## LIST OF TASKS:
[1] Answer these questions about the forum thread on skiing in the East and the West:
(a) Which ski area does bdfreetuna say has given him days of "world class skiing"?
(b) According to bdfreetuna, what kind of skiing is more rare in the East?
(c) About how much weight does dlague say he lost after moving to CO?
[2] Extend the forum thread comparing skiing in the East and the West, picking up right after its final sentence.

Sure, world class skiing is available in the East; just not as frequent as what's available out west.


----------



## bdfreetuna (Aug 29, 2016)

I've had days at Berkshire East that were "world class skiing".

But if you want to be serious about it I think Sugarloaf, Sugarbush/MRG, Stowe, Killington, Whiteface, Jay are pretty ser biz when it's full on / good conditions.

Above treeline / alpine skiing is more rare here. Technical hardwoods tree skiing is more rare in other places. It's all good. Beautiful country we live in with huge variety. You won't find something like Breckenridge out here and you won't find something like Saddleback or Smuggs out west. Totally different experience, we're lucky to live in such a vast country with all this snowy geography and opportunity.


----------



## dlague (Aug 29, 2016)

Don't get me wrong, I have skied New England all of my life and have enjoyed it 100%.  I have also skied the Alps where places were really wide open and enjoyed that too.  I skied in Southern CA which reminded me of New England. 

However, I have always wanted to live in CO - just like the vibe from hear say.  I have a job that can be located just about anywhere so I took advantage of it.  Not because I am bored with New England but more out of interest.  Now that I am in CO, I have hiked more than ever - no black flies, mosquitos, ticks etc.  Did not hike much for that reason back east. Also hardly any humidity, people are super friendly, views are crazy good, there is boat loads to do.  We have been more active than ever.  Even lost about 12 pounds,

Now, our family is all in NE and that is hard.  Do miss the ocean somewhat but like the west coast more which is a quick flight on the weekend.  New England has a denser resort distribution than most places in the US which provides great opportunity for beginners with so many feeder hills and the are plenty of other ski areas for everyone else.

## SOURCE DATA:
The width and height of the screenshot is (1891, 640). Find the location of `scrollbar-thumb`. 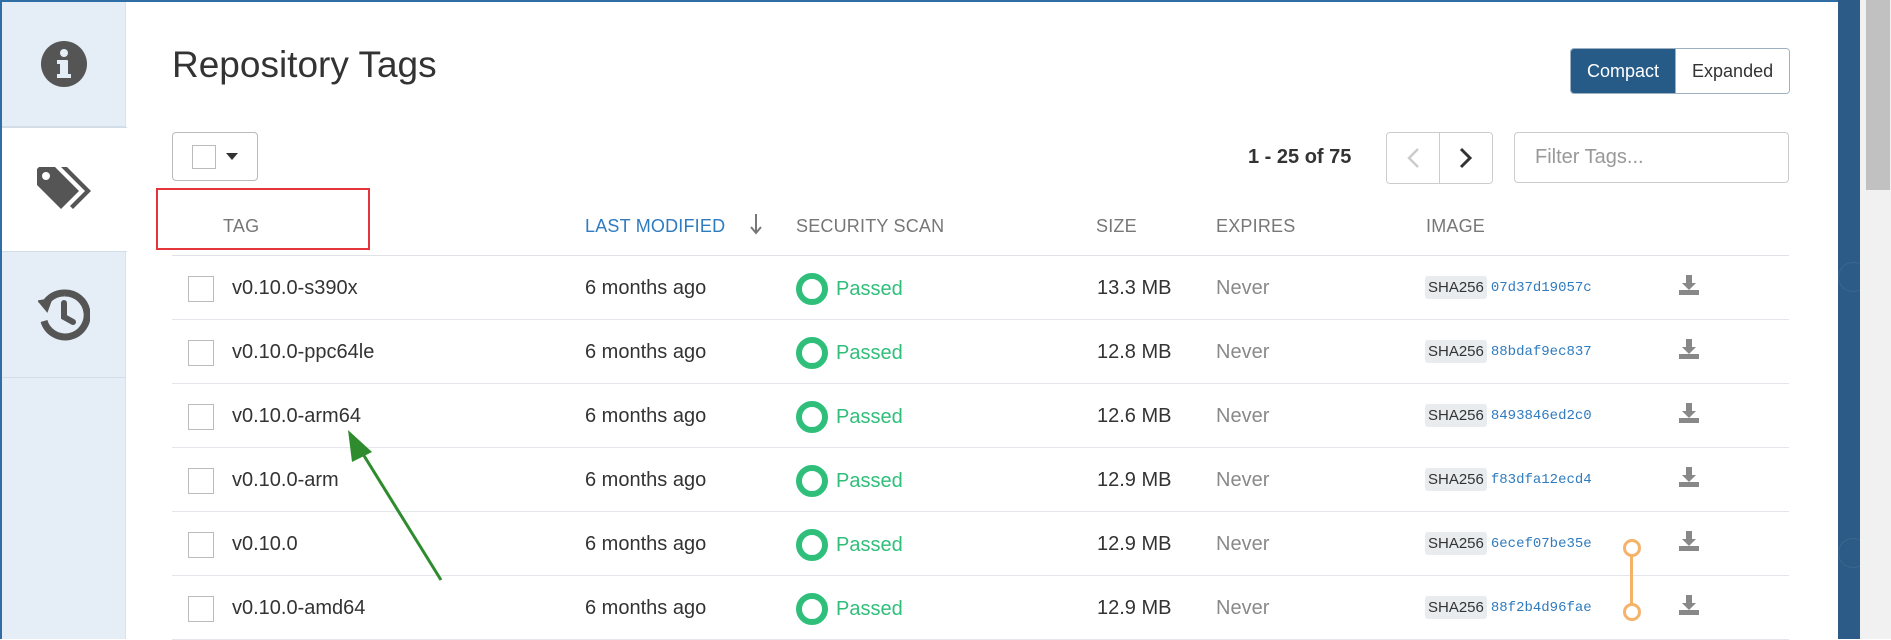

scrollbar-thumb is located at coordinates (1878, 95).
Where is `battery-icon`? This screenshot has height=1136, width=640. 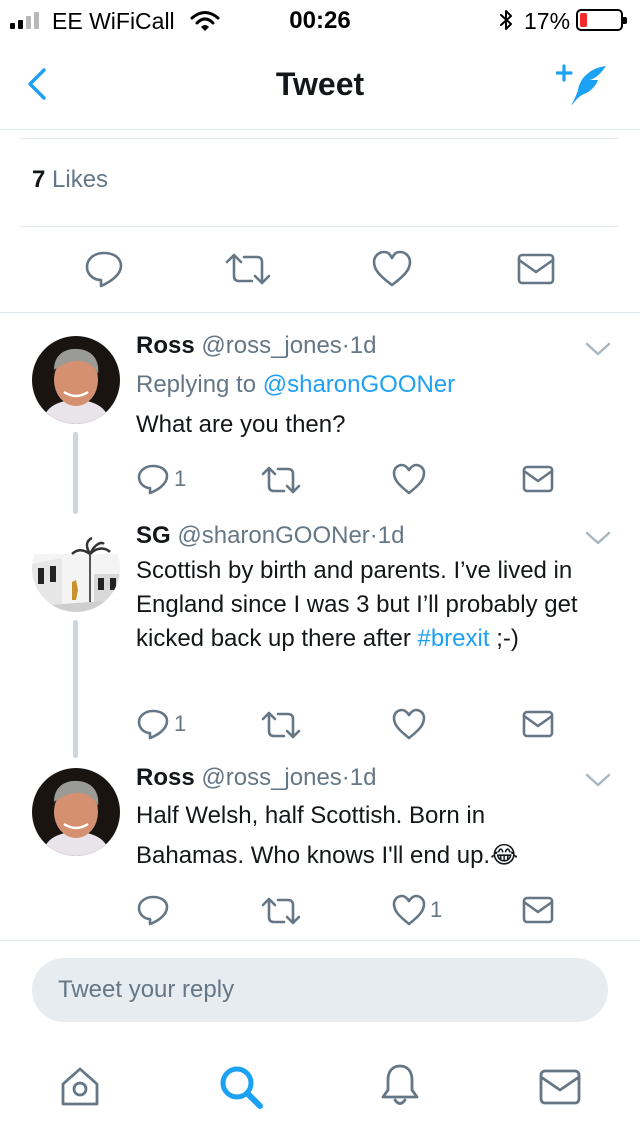
battery-icon is located at coordinates (602, 20).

## TASK ANSWERS:
[1]
(a) Berkshire East
(b) Above treeline / alpine skiing
(c) About 12 pounds

[2]
From a skiing perspective there are trees to ski that equal that of New England IMO and I only have skied 4 places here and have a total of 16 days in.  I think the best is yet to come.  Having skied here I think the snow is far superior due to more natural.  Heck Loveland stops making snow in November so the base never gets messed up.  What I find lacking here are the sub 400 acre places.  Also limited routes to the ski areas can be an issue but the locals have strategies.

World class?  I think there are many in that category.  SL, SR, JP, Stowe, Sugarbush, Killington and while NH has it share of ski area they are not in the same class as Vermont.


----------



## steamboat1 (Aug 29, 2016)

It's all good.


----------



## jimk (Aug 29, 2016)

steamboat1 said:


> It's all good.



A good day at Wildcat will make you forget why you ever wanted to fly West to ski. The trail layout features a legit 2,000 vertical feet of varied terrain imparting a genuine big mountain feel with long runs, dispersed crowds, and scenery unparalleled in the East.

This photo was taken at Wildcat about five years ago.  If anybody recognizes this guy let me know.  He was a friendly stranger I met on the hill and he agreed to let me take his picture.   I thought he had a look that would make for a great photo.


----------



## Scruffy (Aug 29, 2016)

We, I guess we'd need to define World Class Skiing to come to some consensus. 

To me, WCS is more that the average snow consistency/depth/texture of a region.

I'd say that there are not all that many WCS regions in the world, and that the NE USA is one of them, for reasons other than simply the occasional pow day.

WCS regions:

Western Canada
NE USA
Rockies USA
West Coast USA
Chile South America
Alps: Germany, Austria, France, Italy, Switzerland
Japan
New Zealand 

These are places people from all over the world travel to to ski.


----------



## BenedictGomez (Aug 29, 2016)

raisingarizona said:


> That's a good thing?



Yes.


----------



## deadheadskier (Aug 30, 2016)

Regarding trees east vs. west. I've only skied Colorado out West, but several times and about half the resorts in the state.  The big difference I see is that much of the tree skiing available out west is natural tree skiing vs. virtually all tree skiing in New England requires human intervention to be passable. 

 Even the areas of Northern VT that have well spaced hardwoods, there's still a ton of pucker brush between the trees the resorts or locals clear in the off season.   Evergreen forests in the East? Fuggetaboutit.  No such thing as a "natural" evergreen glade in the East.  That's one of the reasons VT has better tree skiing than NH.  Not only does VT get more snow, but there's a lot more hardwood forests that are easy to develop into passable trees.  

Contrast that to Colorado where you've got places like Steamboat with perfectly spaced Aspens and many more areas with perfectly spaced evergreen trees.  I won't really say that one is better than the other, but for those who like the often tighter Eastern glades, that's only the case because they've been made by man.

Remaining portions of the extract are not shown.